**Work item**
Your task is to write out all of the records once more, exactly.

**Data provided**
■ ■ ■

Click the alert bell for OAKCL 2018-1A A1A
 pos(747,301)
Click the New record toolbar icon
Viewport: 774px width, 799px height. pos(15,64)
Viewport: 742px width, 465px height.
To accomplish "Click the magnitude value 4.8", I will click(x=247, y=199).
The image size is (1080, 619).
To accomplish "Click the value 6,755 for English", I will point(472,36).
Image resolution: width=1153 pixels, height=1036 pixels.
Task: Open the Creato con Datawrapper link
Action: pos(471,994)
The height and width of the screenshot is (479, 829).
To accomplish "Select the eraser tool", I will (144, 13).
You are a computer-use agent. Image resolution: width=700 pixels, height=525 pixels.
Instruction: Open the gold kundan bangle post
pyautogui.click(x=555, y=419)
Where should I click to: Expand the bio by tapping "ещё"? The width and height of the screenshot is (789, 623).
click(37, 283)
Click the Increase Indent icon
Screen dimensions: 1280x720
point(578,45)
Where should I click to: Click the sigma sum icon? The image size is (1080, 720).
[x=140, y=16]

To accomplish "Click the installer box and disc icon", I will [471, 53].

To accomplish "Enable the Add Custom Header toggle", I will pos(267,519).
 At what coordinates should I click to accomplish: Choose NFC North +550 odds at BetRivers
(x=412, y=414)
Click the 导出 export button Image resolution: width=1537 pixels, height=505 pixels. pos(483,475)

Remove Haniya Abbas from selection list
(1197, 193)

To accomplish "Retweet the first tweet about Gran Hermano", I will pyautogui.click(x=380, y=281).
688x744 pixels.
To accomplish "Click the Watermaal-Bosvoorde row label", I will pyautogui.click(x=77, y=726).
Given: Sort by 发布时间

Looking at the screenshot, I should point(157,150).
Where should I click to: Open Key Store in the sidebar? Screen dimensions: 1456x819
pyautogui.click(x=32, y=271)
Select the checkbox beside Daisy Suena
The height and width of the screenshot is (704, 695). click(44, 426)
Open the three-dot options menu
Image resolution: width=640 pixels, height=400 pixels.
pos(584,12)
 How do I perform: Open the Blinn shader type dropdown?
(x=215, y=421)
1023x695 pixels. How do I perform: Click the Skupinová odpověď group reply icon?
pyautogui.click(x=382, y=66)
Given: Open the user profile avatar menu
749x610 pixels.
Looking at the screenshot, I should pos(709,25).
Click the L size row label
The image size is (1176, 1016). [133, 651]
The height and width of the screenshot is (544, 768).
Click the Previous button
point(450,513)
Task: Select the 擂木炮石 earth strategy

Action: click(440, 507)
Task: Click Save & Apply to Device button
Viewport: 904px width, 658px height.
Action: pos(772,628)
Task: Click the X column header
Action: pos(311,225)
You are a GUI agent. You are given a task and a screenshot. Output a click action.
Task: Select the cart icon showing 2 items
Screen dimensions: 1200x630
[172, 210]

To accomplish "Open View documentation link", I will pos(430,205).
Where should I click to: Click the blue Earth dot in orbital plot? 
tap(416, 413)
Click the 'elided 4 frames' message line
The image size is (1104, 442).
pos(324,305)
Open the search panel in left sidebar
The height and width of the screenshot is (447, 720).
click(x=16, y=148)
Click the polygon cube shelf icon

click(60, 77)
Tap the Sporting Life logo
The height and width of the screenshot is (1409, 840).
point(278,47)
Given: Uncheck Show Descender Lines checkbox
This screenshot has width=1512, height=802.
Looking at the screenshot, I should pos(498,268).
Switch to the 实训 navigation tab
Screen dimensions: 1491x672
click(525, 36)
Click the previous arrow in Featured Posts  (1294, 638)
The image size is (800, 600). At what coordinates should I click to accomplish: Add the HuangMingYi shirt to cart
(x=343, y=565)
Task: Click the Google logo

■ ■ ■

**Your solution**
Click the alert bell for OAKCL 2018-1A A1A
 pos(747,301)
Click the New record toolbar icon
Viewport: 774px width, 799px height. pos(15,64)
Viewport: 742px width, 465px height.
To accomplish "Click the magnitude value 4.8", I will click(x=247, y=199).
The image size is (1080, 619).
To accomplish "Click the value 6,755 for English", I will point(472,36).
Image resolution: width=1153 pixels, height=1036 pixels.
Task: Open the Creato con Datawrapper link
Action: pos(471,994)
The height and width of the screenshot is (479, 829).
To accomplish "Select the eraser tool", I will (144, 13).
You are a computer-use agent. Image resolution: width=700 pixels, height=525 pixels.
Instruction: Open the gold kundan bangle post
pyautogui.click(x=555, y=419)
Where should I click to: Expand the bio by tapping "ещё"? The width and height of the screenshot is (789, 623).
click(37, 283)
Click the Increase Indent icon
Screen dimensions: 1280x720
point(578,45)
Where should I click to: Click the sigma sum icon? The image size is (1080, 720).
[x=140, y=16]

To accomplish "Click the installer box and disc icon", I will [471, 53].

To accomplish "Enable the Add Custom Header toggle", I will pos(267,519).
 At what coordinates should I click to accomplish: Choose NFC North +550 odds at BetRivers
(x=412, y=414)
Click the 导出 export button Image resolution: width=1537 pixels, height=505 pixels. pos(483,475)

Remove Haniya Abbas from selection list
(1197, 193)

To accomplish "Retweet the first tweet about Gran Hermano", I will pyautogui.click(x=380, y=281).
688x744 pixels.
To accomplish "Click the Watermaal-Bosvoorde row label", I will pyautogui.click(x=77, y=726).
Given: Sort by 发布时间

Looking at the screenshot, I should point(157,150).
Where should I click to: Open Key Store in the sidebar? Screen dimensions: 1456x819
pyautogui.click(x=32, y=271)
Select the checkbox beside Daisy Suena
The height and width of the screenshot is (704, 695). click(44, 426)
Open the three-dot options menu
Image resolution: width=640 pixels, height=400 pixels.
pos(584,12)
 How do I perform: Open the Blinn shader type dropdown?
(x=215, y=421)
1023x695 pixels. How do I perform: Click the Skupinová odpověď group reply icon?
pyautogui.click(x=382, y=66)
Given: Open the user profile avatar menu
749x610 pixels.
Looking at the screenshot, I should pos(709,25).
Click the L size row label
The image size is (1176, 1016). [133, 651]
The height and width of the screenshot is (544, 768).
Click the Previous button
point(450,513)
Task: Select the 擂木炮石 earth strategy

Action: click(440, 507)
Task: Click Save & Apply to Device button
Viewport: 904px width, 658px height.
Action: pos(772,628)
Task: Click the X column header
Action: pos(311,225)
You are a GUI agent. You are given a task and a screenshot. Output a click action.
Task: Select the cart icon showing 2 items
Screen dimensions: 1200x630
[172, 210]

To accomplish "Open View documentation link", I will pos(430,205).
Where should I click to: Click the blue Earth dot in orbital plot? 
tap(416, 413)
Click the 'elided 4 frames' message line
The image size is (1104, 442).
pos(324,305)
Open the search panel in left sidebar
The height and width of the screenshot is (447, 720).
click(x=16, y=148)
Click the polygon cube shelf icon

click(60, 77)
Tap the Sporting Life logo
The height and width of the screenshot is (1409, 840).
point(278,47)
Given: Uncheck Show Descender Lines checkbox
This screenshot has width=1512, height=802.
Looking at the screenshot, I should pos(498,268).
Switch to the 实训 navigation tab
Screen dimensions: 1491x672
click(525, 36)
Click the previous arrow in Featured Posts  (1294, 638)
The image size is (800, 600). At what coordinates should I click to accomplish: Add the HuangMingYi shirt to cart
(x=343, y=565)
Task: Click the Google logo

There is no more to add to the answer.